Exclude the pictures, then copy all remaining records exactly.

[Saved entries]
[Start of Attachment]
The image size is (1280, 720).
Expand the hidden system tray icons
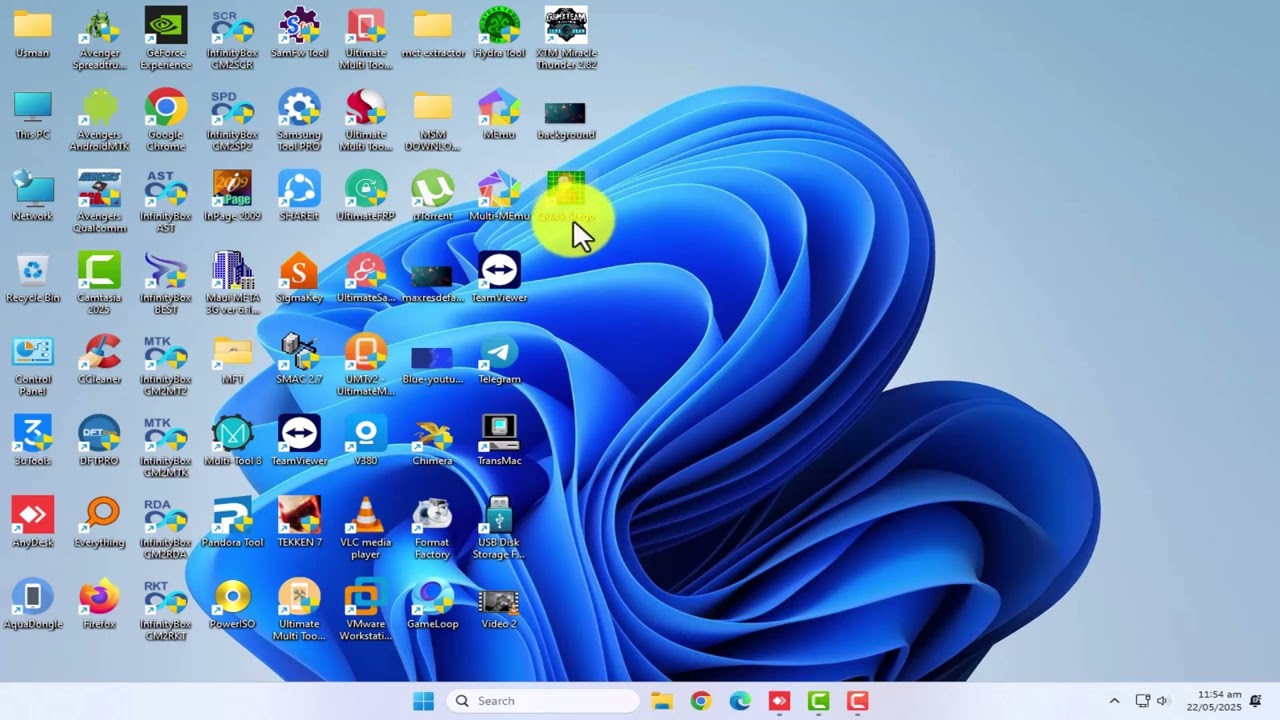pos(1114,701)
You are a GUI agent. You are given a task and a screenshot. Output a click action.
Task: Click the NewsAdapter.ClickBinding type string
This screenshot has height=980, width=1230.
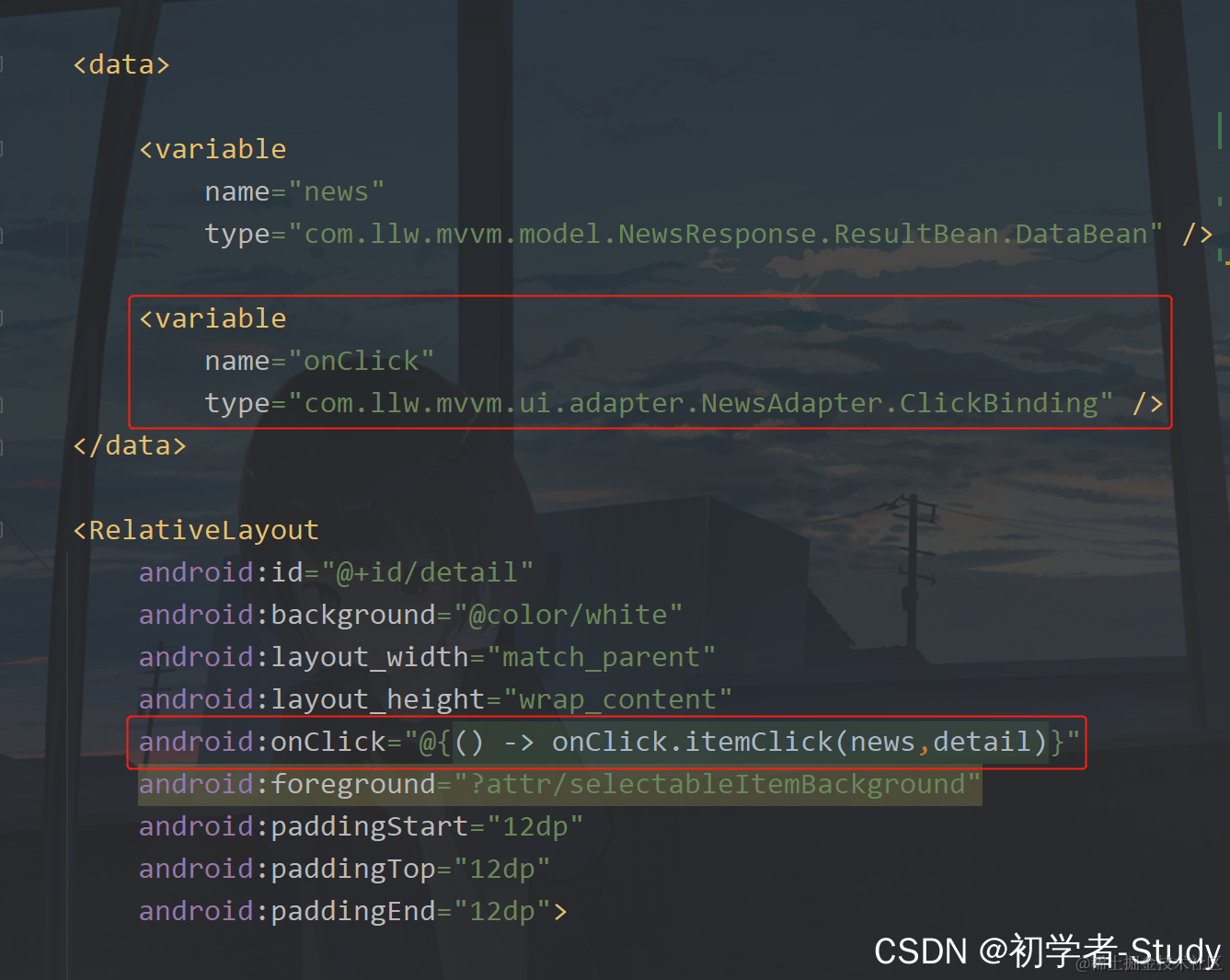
[End of Attachment]
▶ ANSWER AREA
The image size is (1280, 720).
Expand the hidden system tray icons
pos(1114,701)
You are a GUI agent. You are given a task and a screenshot. Output a click action.
Task: Click the NewsAdapter.ClickBinding type string
This screenshot has height=980, width=1230.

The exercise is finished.